The science ministry said Saturday a minuscule amount of radioactive substances was detected in tap water in Tokyo, as well as Tochigi, Gunma, Chiba and Saitama prefectures.
It is believed the water carried traces of radioactive iodine. Meanwhile, traces of radioactive cesium were also found in tap water in Tochigi and Gunma.
In addition, milk and spinach from areas near the crippled Fukushima No. 1 nuclear plant have also been found with radiation above the regulated standards, Chief Cabinet Secretary Yukio Edano said the same day.
Edano, however, said the levels of radiation detected do not immediately pose a risk to human health and asked consumers to remain calm.
“It’s not as if you would be harmed if you ate it right away,” he said. “It would be harmful to continue to eat it for some time.”
The milk from the town of Kawamata, Fukushima Prefecture, was collected between Wednesday and Friday, and the contaminated spinach, from six municipalities in Ibaraki Prefecture, was picked Friday, according to the health ministry.
Edano said the government will investigate.
Vice Health Minister Kohei Otsuka said that if confirmed, sales of the contaminated products will be stopped and they will be recalled.

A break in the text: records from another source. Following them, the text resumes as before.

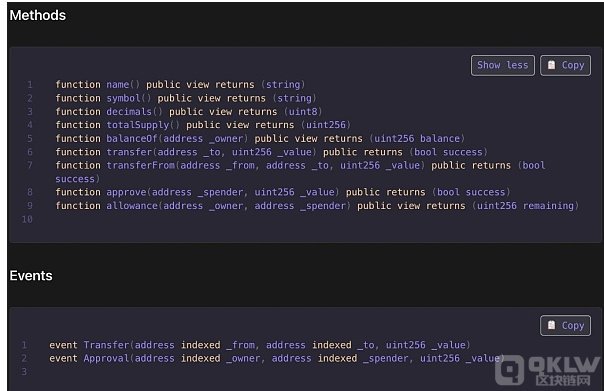Click the approve function line

point(283,192)
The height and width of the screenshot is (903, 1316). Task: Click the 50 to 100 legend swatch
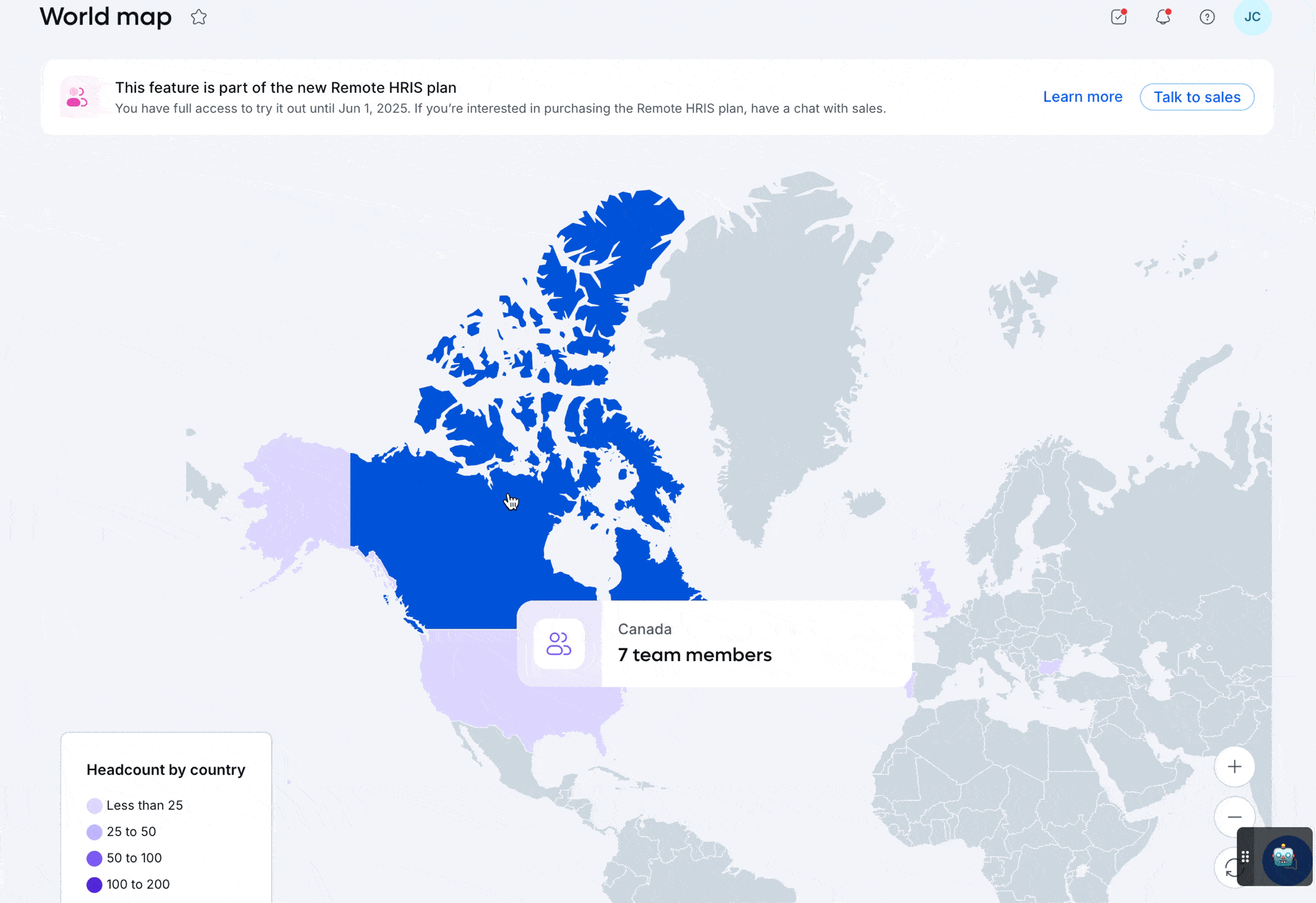coord(94,858)
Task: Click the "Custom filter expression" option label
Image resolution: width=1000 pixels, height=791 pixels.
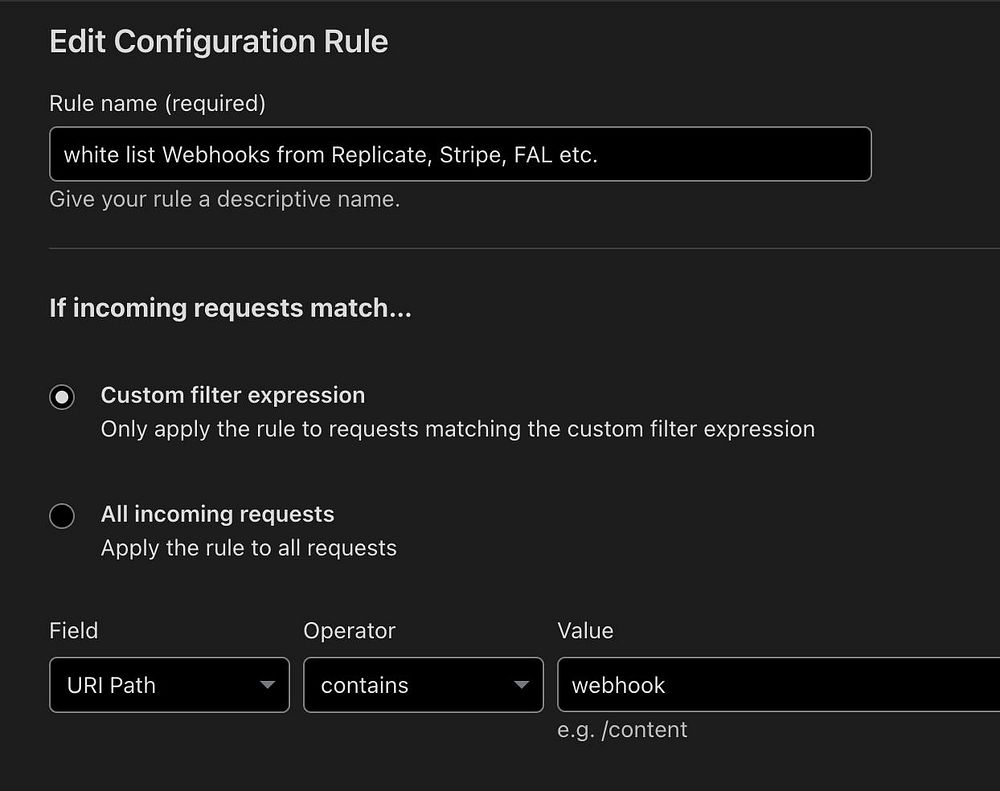Action: click(233, 395)
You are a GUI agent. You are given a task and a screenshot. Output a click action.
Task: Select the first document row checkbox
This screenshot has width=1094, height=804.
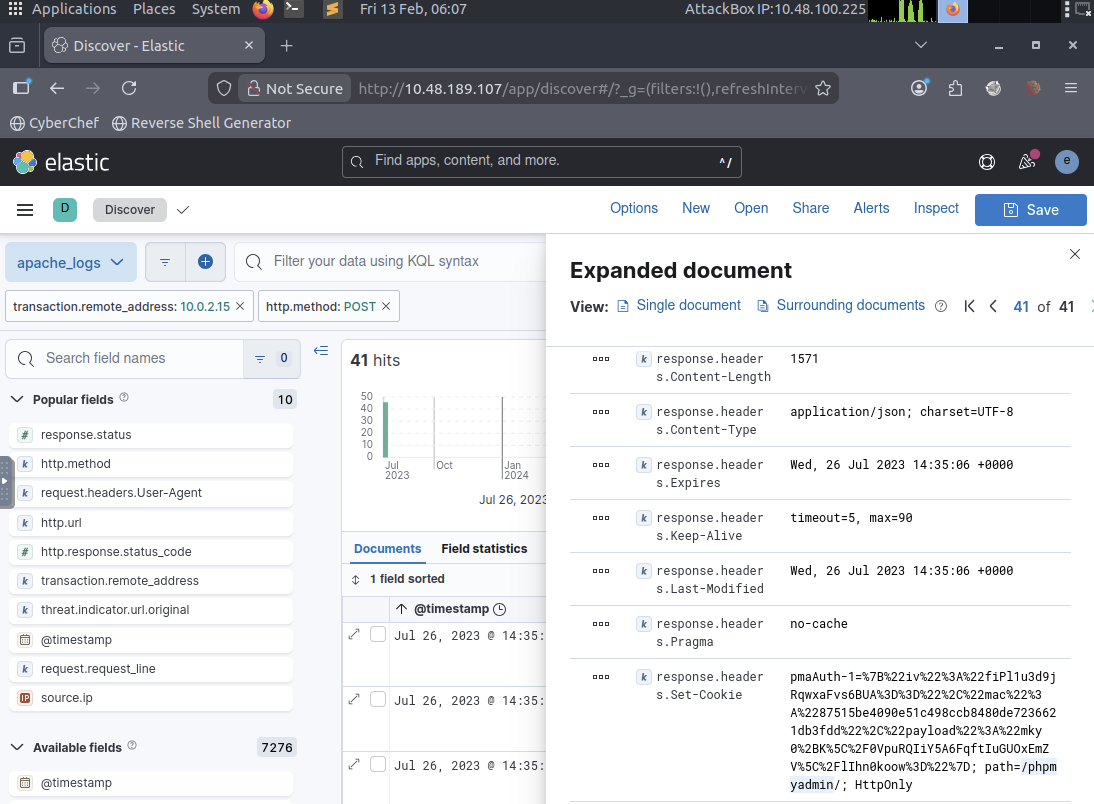[x=378, y=634]
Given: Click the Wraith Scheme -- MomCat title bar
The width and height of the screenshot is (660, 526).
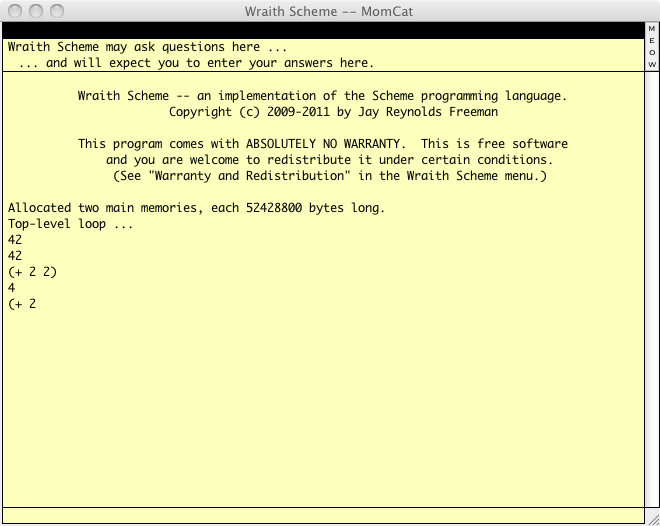Looking at the screenshot, I should [x=330, y=11].
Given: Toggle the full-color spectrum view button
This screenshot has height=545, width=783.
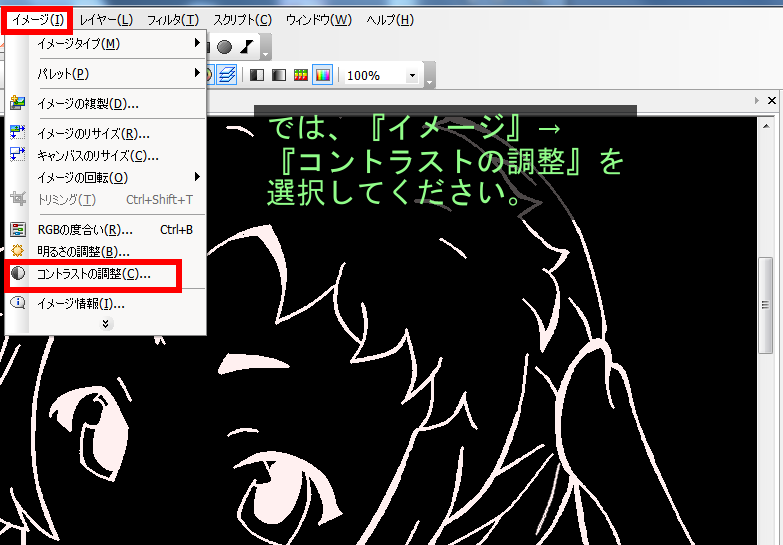Looking at the screenshot, I should point(323,75).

Dairy farmers in Fukushima Prefecture, whose businesses were already rocked by the March 11 quake and tsunami, were shocked by the finding.
A 63-year-old woman who takes care of about 80 milk cows in the town of Kawamata said she wondered what would happen to her farm, which has already been forced to suspend operations due to a lack of fuel for transporting the milk.
Other people involved in dairy farming in Fukushima said they fear baseless rumors will spread that all dairy products from the region are contaminated with deadly substances.